:: DOCUMENT ::
►
Toutes ces explications historiques ne sont pas une fin en soi. Elles sont ici déroulées pour clarifier que le travail n’est pas un fait universel, qu’il n’existe qu’à travers des dispositifs de capture et ainsi poser les bases permettant de comprendre notre rapport au travail.

Un rapport existentiel 

“Quiconque échange son labeur contre de l’argent se vend lui-même”

Le travail se présente à nous avant tout dans un rapport existentiel. C’est parce qu’il bouffe notre temps de vie, parce qu’il fait tourner autour de lui tous les actes de nos existences. Même les loisirs ne sont plus que des divertissements.  C’est-à-dire non pas des moments qui ont une valeur en soi, mais juste pour nous divertir, nous éteindre le cerveau un peu en attendant de retourner travailler. C’est pour nous tellement pathétique qu’il soit impossible de rencontrer quelqu’un aujourd’hui sans lui demander en premier lieu : ” tu fais quoi dans vie? ” et que cette question signifie “quel est ton travail”. Pathétique tout comme l’est la peur incommensurable du chômage, du BS et la déprime qui accompagne souvent l’oisiveté. Partager une posture contre le travail c’est pas avant tout une réflexion historique d’universitaire sur la généalogie des dispositifs capitalistes. C’est plutôt partager le sentiment qu’on hais le travail, la manière dont il contrôle nos vies pis qu’on a envie d’autres choses, d’autres mondes. Passer sa vie sans jamais remettre en question le fait de donner son temps à un boss ou à l’État, c’est remettre le sens de son existence entre les mains d’élites qui ne nous désirent que comme travailleurs-travailleuses, que comme payeurs-payeuses de taxes, que comme étant à leurs bottes.
◄
:: QUESTIONS ET EXERCICES ::
A. Répondez aux questions suivantes à partir du texte sur le travail.
(i) À travers quoi le travail existe-t-il ?
(ii) Que ne sont plus, selon l'auteur, les loisirs ?
(iii) Comme quoi les élites nous désirent-elles ?
B. Indiquez si chacune des affirmations suivantes concorde avec le texte sur le travail, en citant les mots du texte qui tranchent.
(i) Le travail y est présenté comme un fait universel.
(ii) Le travail se présente à nous avant tout dans un rapport existentiel.
(iii) Partager une posture contre le travail est avant tout une réflexion historique d'universitaire.
C. Reprenez la rédaction du texte sur le travail à la suite de sa dernière phrase.

:: DONNÉES BRUTES ::
►
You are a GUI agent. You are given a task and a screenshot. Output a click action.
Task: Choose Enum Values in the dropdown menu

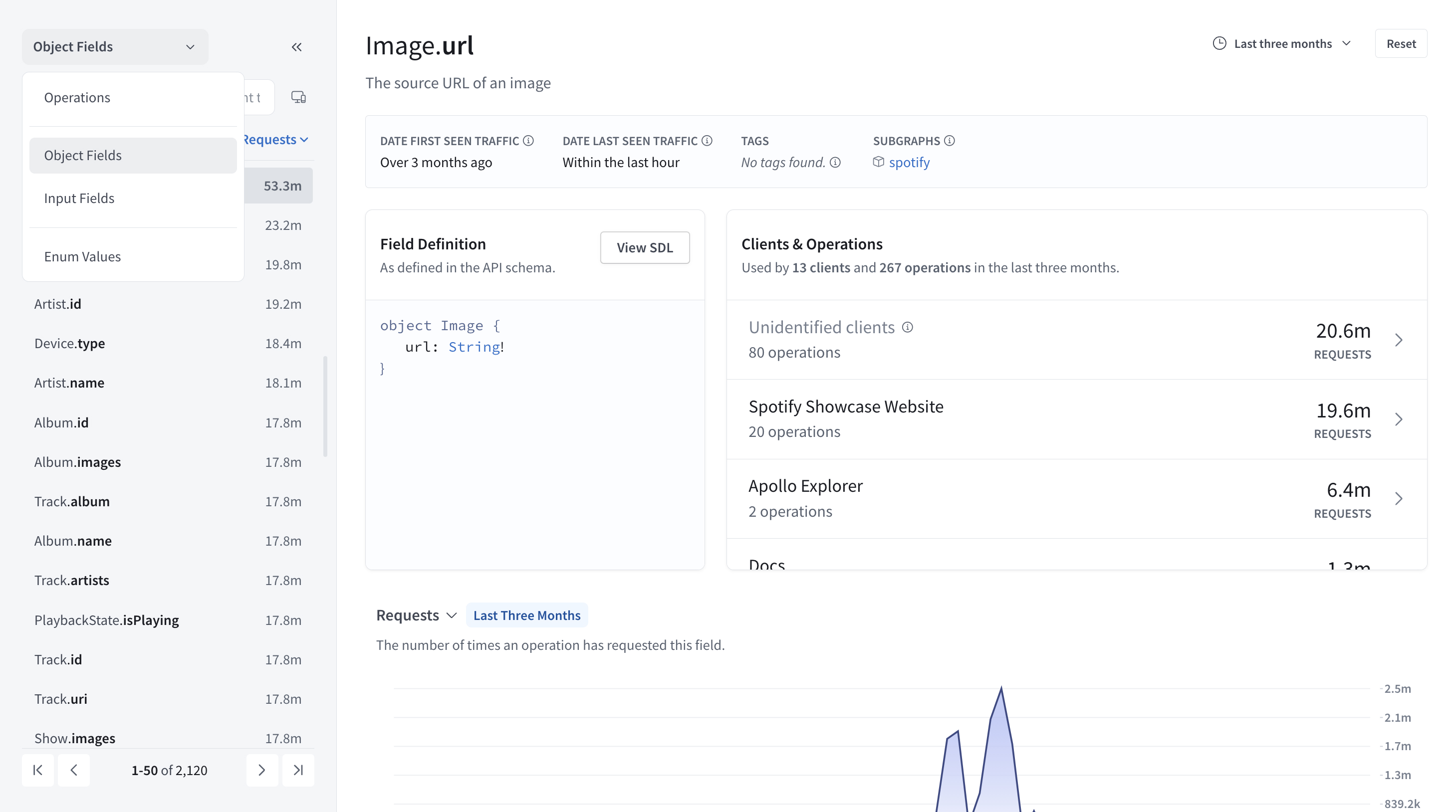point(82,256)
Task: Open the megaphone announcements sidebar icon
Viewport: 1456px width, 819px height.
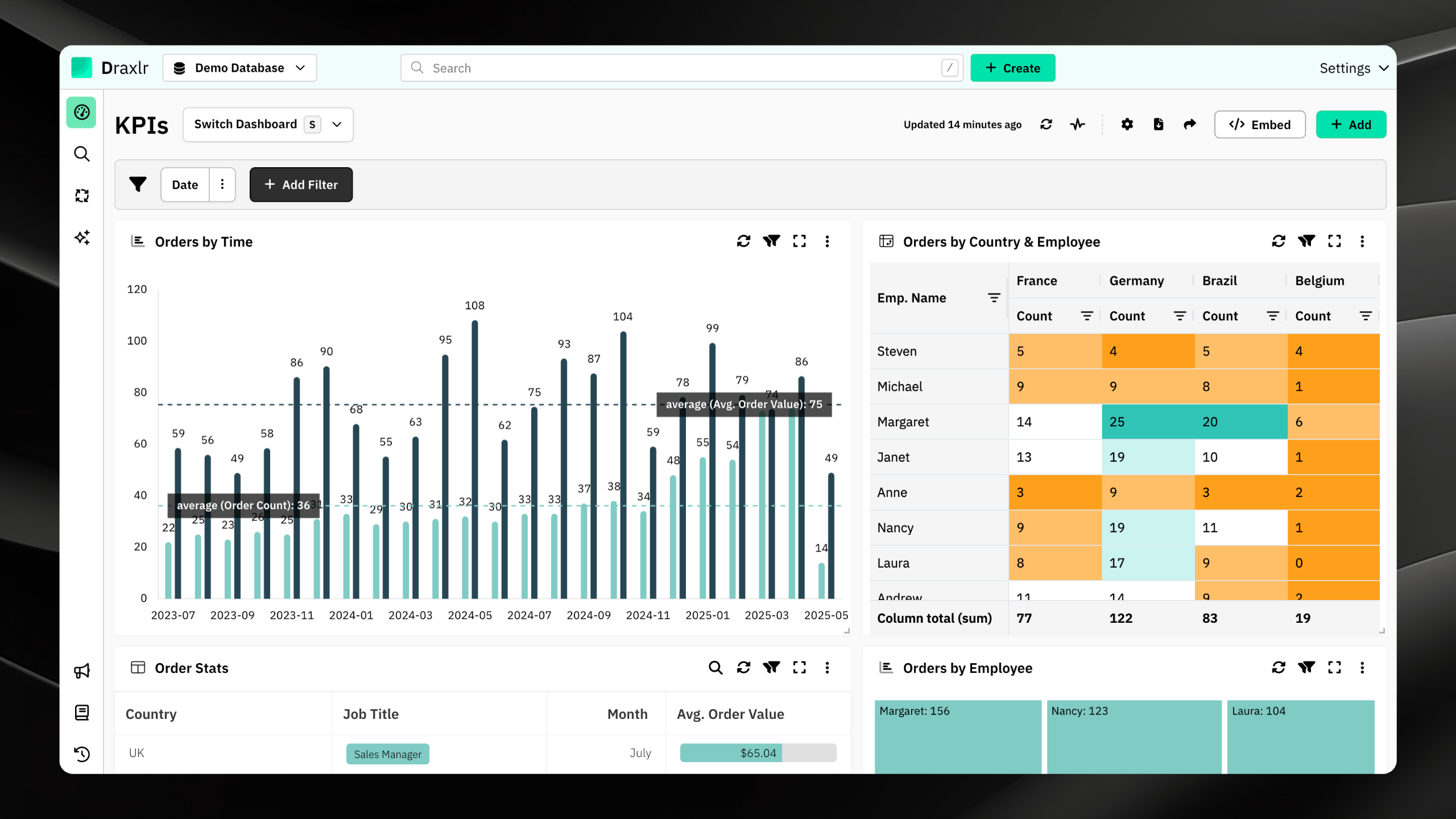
◄
:: EXERCICES CORRIGÉS ::
A.
(i) À travers des dispositifs de capture.
(ii) Ils ne sont plus que des divertissements.
(iii) Comme travailleurs-travailleuses, comme payeurs-payeuses de taxes, comme étant à leurs bottes.

B.
(i) Non : « le travail n’est pas un fait universel ».
(ii) Oui : « Le travail se présente à nous avant tout dans un rapport existentiel. »
(iii) Non : « Partager une posture contre le travail c’est pas avant tout une réflexion historique d’universitaire sur la généalogie des dispositifs capitalistes. »

C.
C’est pas étranger pour nous que certain.es puissent se sentir tout à fait accompli.e par une telle vie : se satisfaire de sa carrière et de sa famille. Parce que le travail est évidemment pas seulement exploitation, il est aussi participation. Exploitation de la force de travail individuelle et collective par l’appropriation de la valeur des biens ou des services produits; participation à une oeuvre commune par les liens qui se tissent entre ceux et celles qui coopèrent au sein de l’univers de la production ou de la reproduction. Face à tout ce qu’il a fallu détruire et déraciner pour que le travail soit la seule façon d’exister, nous sommes poussé.es à regarder plus loin. Nous sommes animé.es par l’envie de faire grandir d’autres mondes de sens, d’autres mythologies.

C’est parce que nous ne voulons pas renoncer à exister, en laissant le travail capitaliste définir le sens de nos vies, que nous cherchons ailleurs. En nous rappelant sans cesse les raisons pour lesquelles nous ne nous caserons pas dans des tours à bureaux, dans des hôpitaux ou dans le rôle de la maman-ménagère. En pensant constamment comment nous voulons organiser nos vies de façon indépendante de l’État, du capital et de l’hétéro-patriarcat.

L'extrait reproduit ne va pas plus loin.